Cette faculté des États membres de procéder à des compensations aux niveaux régional et interrégional n' a été initialement prévue que pour la première période de douze mois du régime ( du 1er avril 1984 au 31 mars 1985 ), mais a été prorogée plusieurs fois et est actuellement valable pour toute la durée d' application du régime .

21 . Il est vrai qu' elle n' a été créée qu' à la fin de la première campagne, c' est-à-dire à un moment où, selon les demanderesses au principal, les producteurs auxquels était appliquée la formule A ne pouvaient, de toute façon, plus en profiter en augmentant leur production qu' ils avaient entre-temps diminuée .

22 . Cette critique ne saurait cependant être accueillie, car l' article 4 bis ne leur donnait aucune assurance qu' un éventuel dépassement pourrait être compensé . D' autre part, la compensation au titre de l' article 4 bis n' a été initialement introduite que parce que au cours de la première année d' application du nouveau régime l' effort d' adaptation qu' il exigeait de la part de chaque producteur ou acheteur avait été rendu plus difficile

"par une notification tardive des quantités de référence individuelles, due aux difficultés rencontrées généralement pour la mise en oeuvre du régime dans les différents États membres" ( voir la fin du premier considérant du règlement n° 590/85 ).

L' article 4 bis devait donc profiter à tous les producteurs ou acheteurs qui, pour lesdites raisons, n' avaient pas encore suffisamment adapté leur production aux quantités de référence fixées .

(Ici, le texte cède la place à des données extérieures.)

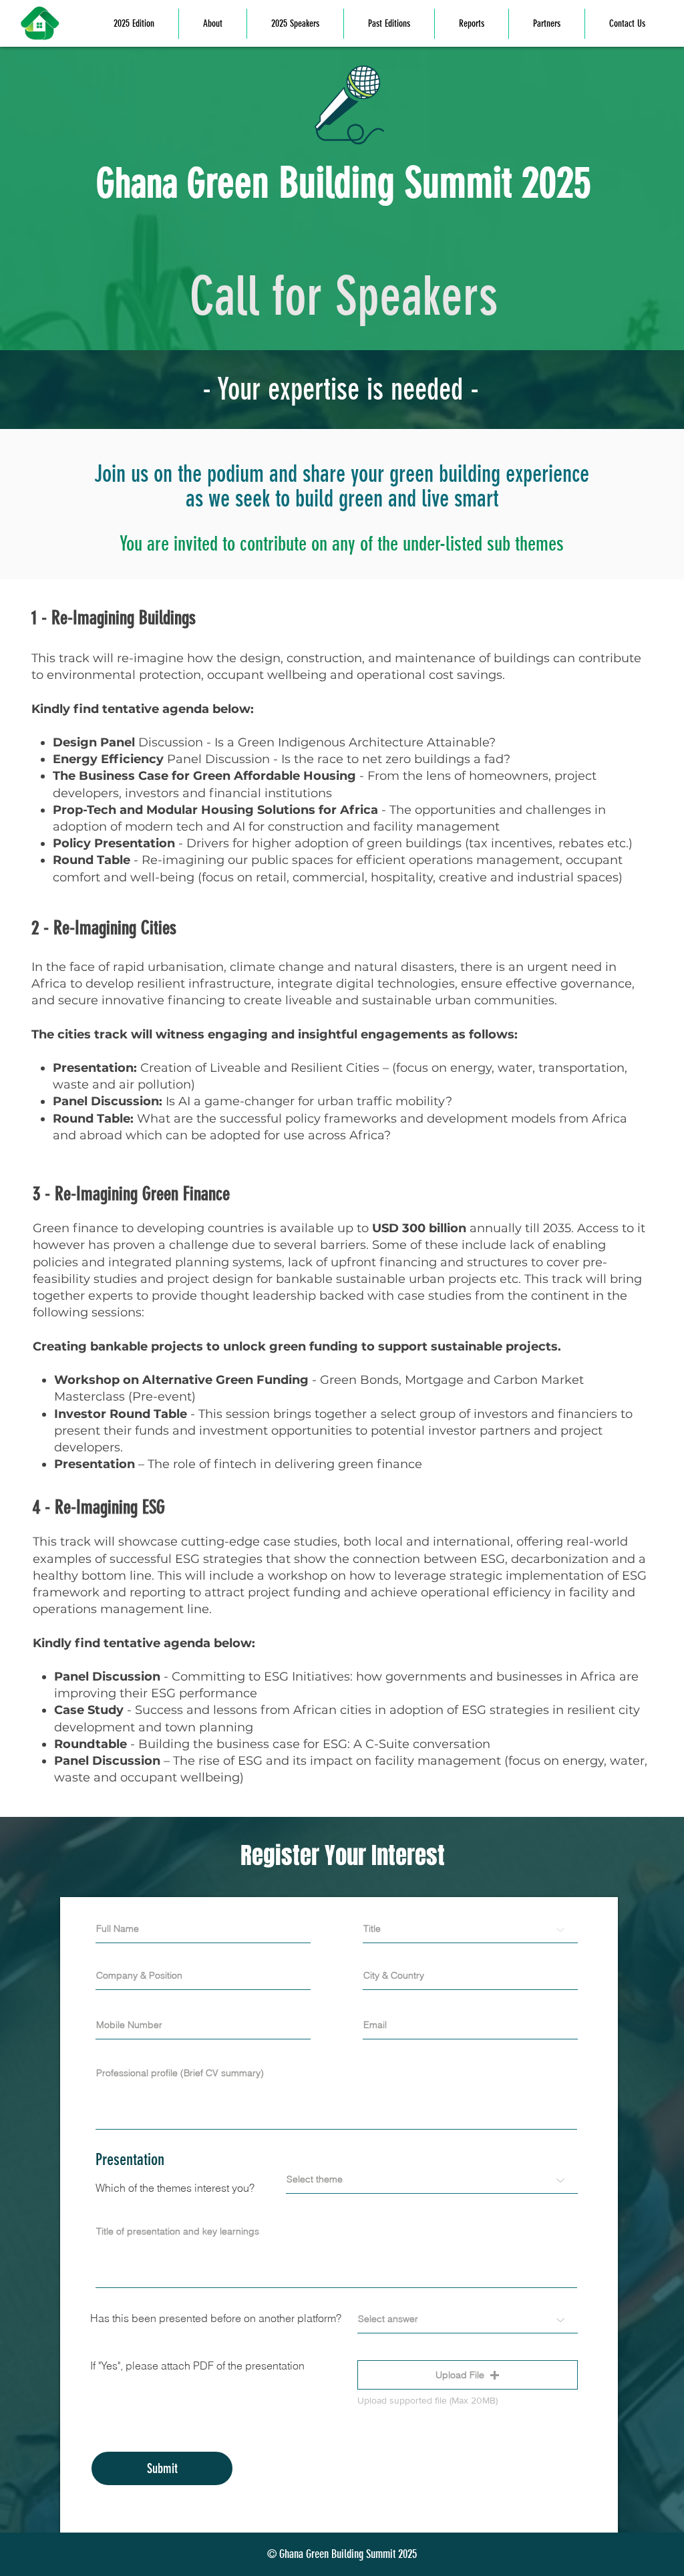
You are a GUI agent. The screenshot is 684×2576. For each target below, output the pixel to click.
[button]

23 . Il a été prorogé et finalement maintenu définitivement à cause des réductions de production décidées après la première année d' application du régime et des efforts d' adaptation que celles-ci continuaient à exiger de la part des agriculteurs ( voir notamment le premier considérant du règlement ( CEE ) n° 774/87 du 16 mars 1987, JO L 78, p . 3 ). Contrairement à ce que semblent penser les requérants, l' article 4 bis n' a donc pas pour objet de permettre une augmentation des quantités
produites, mais de tenir compte des difficultés que pouvaient éprouver certains producteurs à réduire leur production pour se conformer à leur quantité de référence .

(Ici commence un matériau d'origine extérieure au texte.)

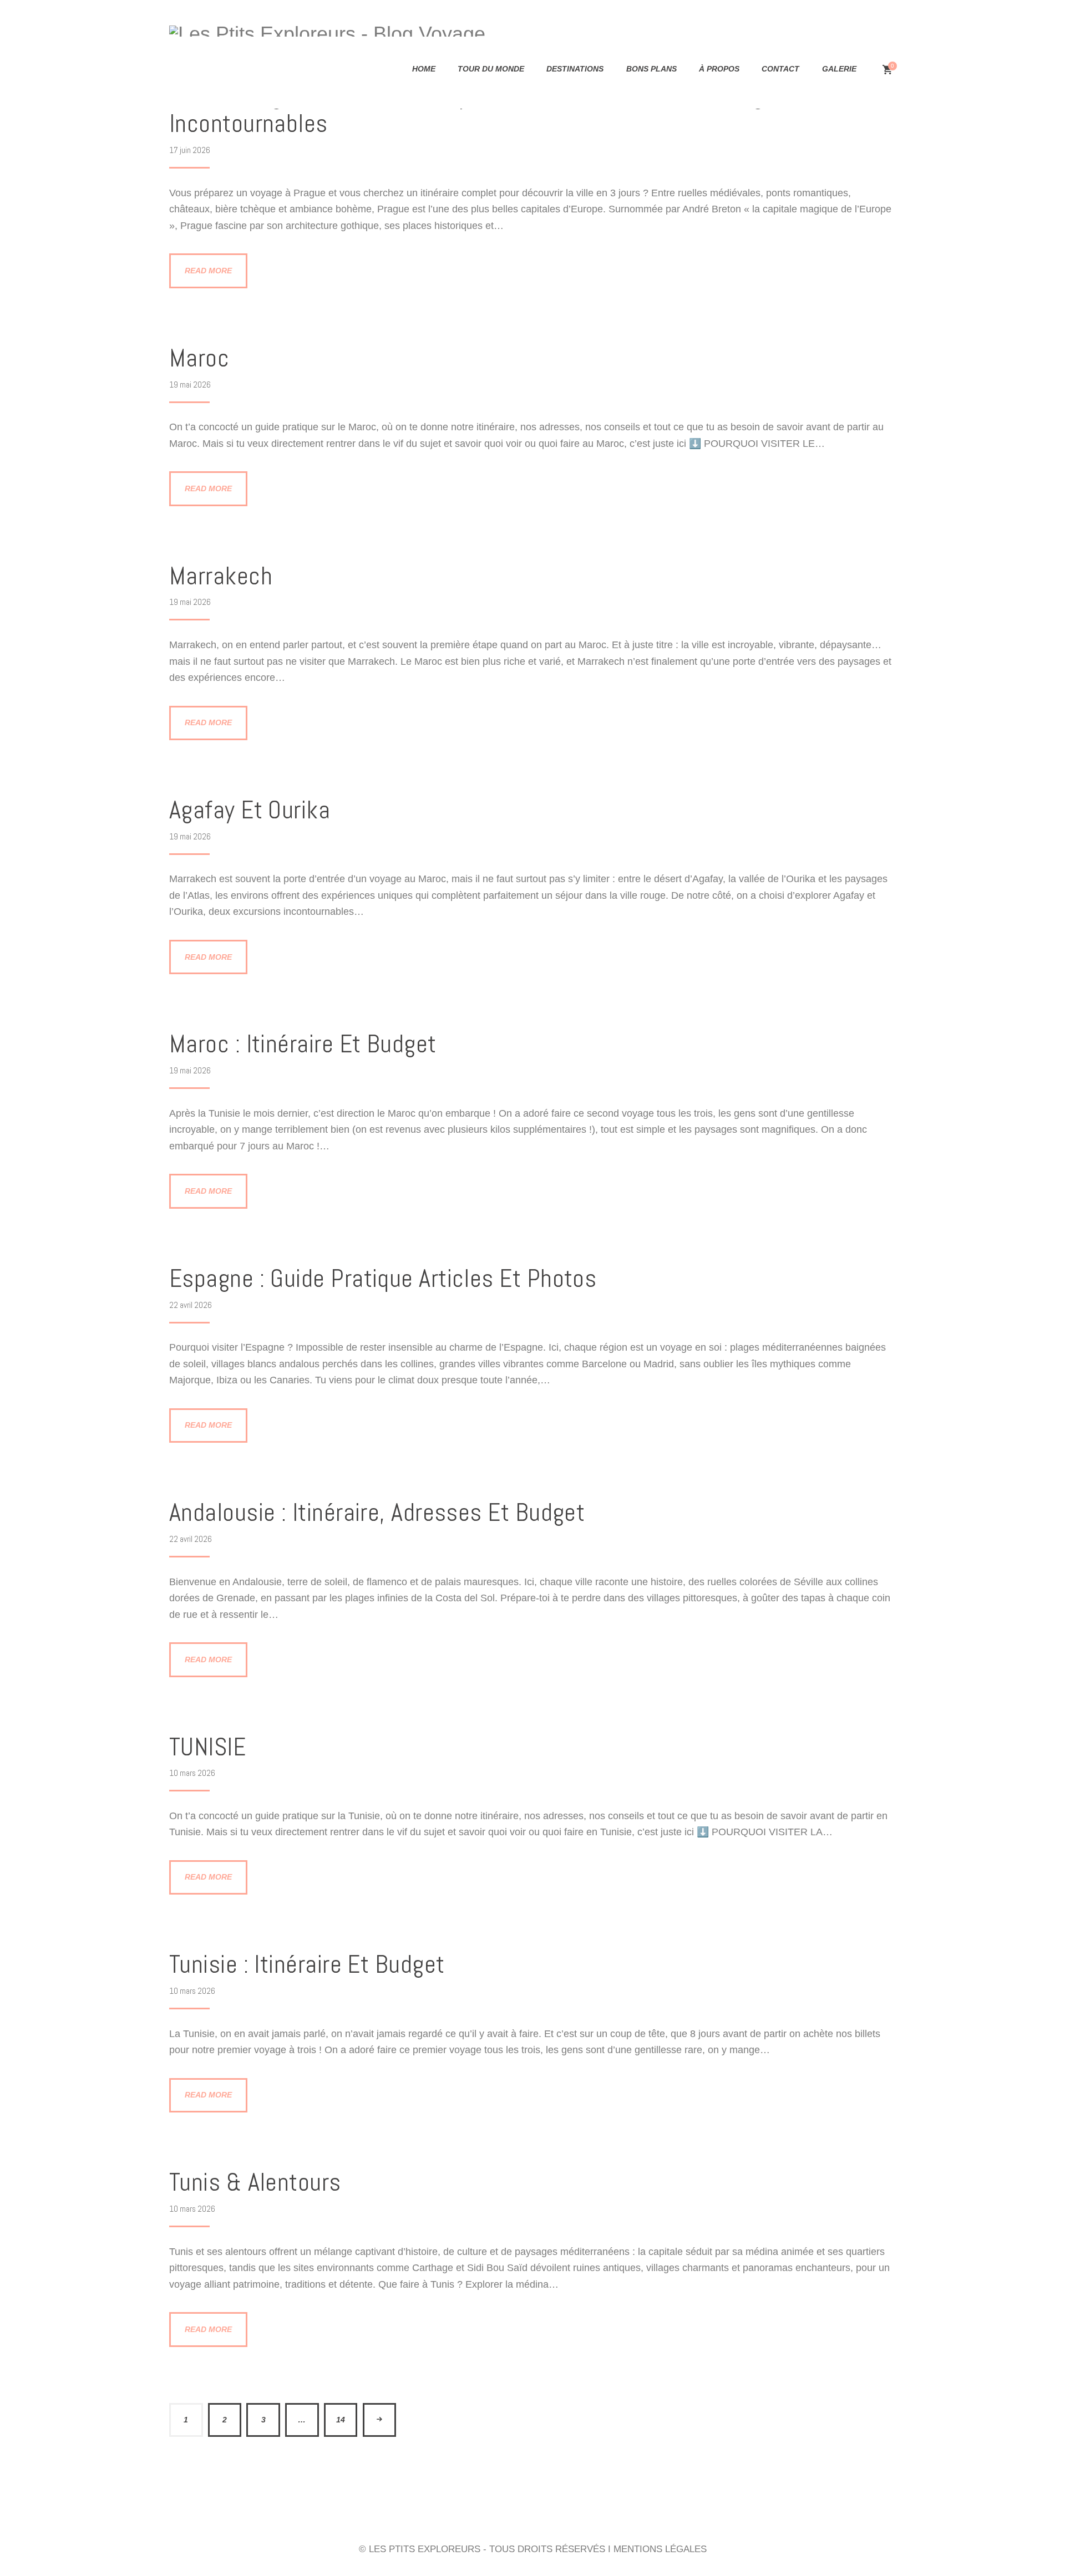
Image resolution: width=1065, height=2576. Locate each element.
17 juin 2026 (189, 150)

24 . Il n' en reste pas moins que, grâce à l' introduction de l' article 4 bis, chaque État membre a pu, avec effet à partir de l' introduction du régime des quantités de référence, procéder à une compensation entre les quantités de référence non épuisées par les uns et la production excédentaire des autres . Cette compensation était de nature à permettre d' éliminer les désavantages que la formule A pouvait présenter dans certaines circonstances de fait par rapport à la formule B, malgré la
différenciation des taux du prélèvement supplémentaire .

25 . Par la suite, le Conseil a d' ailleurs constaté que la différenciation des taux n' était plus justifiée parce que

"les possibilités de compensation entre quantités produites et quantités non utilisées s' avèrent comparables dans les deux formules" ( deuxième considérant du règlement n° 774/87 du Conseil, du 16 mars 1987, modifiant le règlement n° 857/84, JO L 78, p . 3 ).

26 . Notons aussi que, par un autre règlement adopté le même jour, le Conseil a pris, en ce qui concerne la formule B, des dispositions ayant pour objet de sanctionner plus lourdement les producteurs qui dépassent leur quantité de référence . L' article 1er du règlement ( CEE ) n° 773/87 du Conseil, du 16 mars 1987, modifiant le règlement n° 804/68 ( JO L 78, p . 1 ), accroît en effet le caractère dissuasif du système en changeant la façon dont le prélèvement dû par une laiterie est répercuté sur
les producteurs ayant dépassé leur quantité de référence, et il autorise les États membres à prévoir que, même au cas où les quantités livrées à une laiterie sont égales ou inférieures à la quantité de référence de celle-ci, le prélèvement est dû dans sa totalité par tous les producteurs qui ont dépassé leur quantité de référence d' au moins 10 % ou d' au moins 20 000 kilogrammes . Cela représente un nouvel effort du Conseil en vue d' établir l' égalité de traitement entre tous les producteurs de
lait . Mais le règlement n° 773/87 n' a pu être appliqué qu' à partir du décompte final de la campagne 1986/1987 .

27 . Revenons donc à l' article 4 bis pour constater que si un État membre n' a pas utilisé les possibilités offertes par cette disposition, c' était en vertu d' une décision qui lui était propre . L' agent du gouvernement belge a cependant pu affirmer, à l' audience de la Cour, sans être contredit, que la Belgique avait effectivement fait usage de la faculté en question .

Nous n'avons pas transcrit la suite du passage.